PAGE EXCERPT:
########

GNOME Bugzilla – Bug 340437
Stability issues (recent GNOME/Gtk+)
Last modified: 2006-12-15 20:03:22 UTC
BEAST has some stability issues on AMD64 with recent GNOME/Gtk+ checkout. I've seen different types of problems 1. problems in g_slice 2. problems in gobject (beast:691): GLib-GObject-CRITICAL **: g_object_unref: assertion `G_IS_OBJECT (object)' failed 3. problems in glibc: double free or corruption (out): 0x0000000002fc2300 Here is one example for a backtrace (created with a g_logv breakpoint): (gdb) bt
+ Trace 67986
Continuing. (beast-0.7.0:19226): GLib-GObject-CRITICAL **: g_object_unref: assertion `G_IS_OBJECT (object)' failed but its not really that the backtrace is always the same. However, the stability problem can reliabily be reproduced simply by using BEAST a little, loading some songs, closing them again, loading other songs, ... (it works without loading songs, too; I think its simply a matter of triggering many allocations and frees so that - whatever corruption goes on - actually affects the program).
Here is another stacktrace (this one is in g_slice): Program received signal SIGSEGV, Segmentation fault. slab_allocator_free_chunk (chunk_size=<value optimized out>, mem=0x3ce68c0) at gslice.c:1020 1020 next->prev = prev; (gdb) bt
+ Trace 67988
Created attachment 64687 [details] A valgrind log This is a valgrind log of simply starting and quitting BEAST while telling it to load a song on the command line. Without valgrind, this results in a (beast-0.7.0:7775): GLib-GObject-CRITICAL **: g_object_unref: assertion `G_IS_OBJECT (object)' failed warning, whereas with valgrind, the warning does not occur. I honestly don't know whats going on here.
please test this with the malloc hooks as described here: http://blogs.gnome.org/view/timj/2006/01/25/0
the valgrind log doesn't show any real bugs btw. the log indicates that you're using LADSPA plugins though, can you confirm that the instabilities happen without LADSPA as well? i.e. when running beast with -:L ?
Yes, the instabilities happen without LADSPA as well. The reason I excluded LADSPA from valgrind is that there are LADSPA related bugs in valgrind. I need to report them upstream seperately. But it unrelated.
I found something. The asynchronous canvas handlers in BEAST work around a canvas bug: Code executed while queueing the handler (bstcanvaslink.c): GnomeCanvasItem* bst_canvas_link_new (GnomeCanvasGroup *group) { [...] g_object_ref (item->canvas); /* GnomeCanvasItem doesn't properly clear its pointers */ Code executed after finishing the handler (bstcanvaslink.c): static gboolean bst_canvas_link_build_async (gpointer data) { [...] GnomeCanvas *canvas = item->canvas; g_object_unref (item); g_object_unref (canvas); /* canvases don't properly protect their items */ However, newer versions of libgnomecanvas *do* clear the item->canvas pointer (libgnomecanvas/gnome-canvas.c CVS HEAD): /* Standard object dispose function for canvas items */ static void gnome_canvas_item_dispose (GObject *object) { GnomeCanvasItem *item; [...] /* items should remove any reference to item->canvas after the first ::destroy */ item->canvas = NULL; } So the effect is that a g_object_unref will be called on a NULL pointer, which explains the gobject errors I've seen. At thats how I explain what happens, but I am not sure I've got the semantics of GObject's _dispose method right. But what I can see using debugging printfs is that item->canvas is definitely NULL, so there is a problem surrounding these handlers that needs to be fixed.

########

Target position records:
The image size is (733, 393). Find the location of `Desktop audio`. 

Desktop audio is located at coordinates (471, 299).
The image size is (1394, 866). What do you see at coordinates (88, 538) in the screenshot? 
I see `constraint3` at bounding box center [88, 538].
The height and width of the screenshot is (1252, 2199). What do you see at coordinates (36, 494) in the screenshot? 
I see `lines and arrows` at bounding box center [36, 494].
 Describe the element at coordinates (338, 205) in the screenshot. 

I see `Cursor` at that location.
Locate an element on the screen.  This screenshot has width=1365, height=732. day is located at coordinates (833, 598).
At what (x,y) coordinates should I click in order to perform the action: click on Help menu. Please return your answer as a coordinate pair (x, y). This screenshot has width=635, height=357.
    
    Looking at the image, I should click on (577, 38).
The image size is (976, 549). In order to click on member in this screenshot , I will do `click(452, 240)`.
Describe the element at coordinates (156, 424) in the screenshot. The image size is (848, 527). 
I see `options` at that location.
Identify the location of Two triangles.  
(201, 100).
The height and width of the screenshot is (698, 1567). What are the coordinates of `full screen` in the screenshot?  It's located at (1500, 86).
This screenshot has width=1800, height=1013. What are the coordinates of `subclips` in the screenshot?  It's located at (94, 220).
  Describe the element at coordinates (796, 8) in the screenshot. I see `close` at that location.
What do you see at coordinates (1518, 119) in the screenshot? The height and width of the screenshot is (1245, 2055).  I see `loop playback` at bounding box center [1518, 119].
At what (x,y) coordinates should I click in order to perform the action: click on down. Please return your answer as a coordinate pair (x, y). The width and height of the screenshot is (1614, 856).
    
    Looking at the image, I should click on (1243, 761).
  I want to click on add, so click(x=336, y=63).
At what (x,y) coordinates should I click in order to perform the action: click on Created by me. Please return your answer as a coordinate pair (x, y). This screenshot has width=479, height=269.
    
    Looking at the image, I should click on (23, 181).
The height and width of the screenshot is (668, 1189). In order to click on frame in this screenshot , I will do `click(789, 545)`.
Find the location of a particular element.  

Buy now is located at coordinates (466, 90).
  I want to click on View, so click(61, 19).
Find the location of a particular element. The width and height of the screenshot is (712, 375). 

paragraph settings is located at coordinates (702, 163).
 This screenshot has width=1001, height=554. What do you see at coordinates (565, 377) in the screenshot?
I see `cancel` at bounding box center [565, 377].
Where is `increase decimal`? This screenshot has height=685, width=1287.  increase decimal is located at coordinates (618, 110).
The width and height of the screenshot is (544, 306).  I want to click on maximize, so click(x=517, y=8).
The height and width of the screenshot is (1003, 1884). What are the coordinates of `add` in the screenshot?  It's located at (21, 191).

########

DIRECTIVES:
1/ According to the bug report, what command-line option runs BEAST without LADSPA?
2/ List the types of problems the bug report says were seen with BEAST on AMD64.

EXPECTED ANSWERS:
1/ -:L

2/ Problems in g_slice, problems in gobject, and problems in glibc.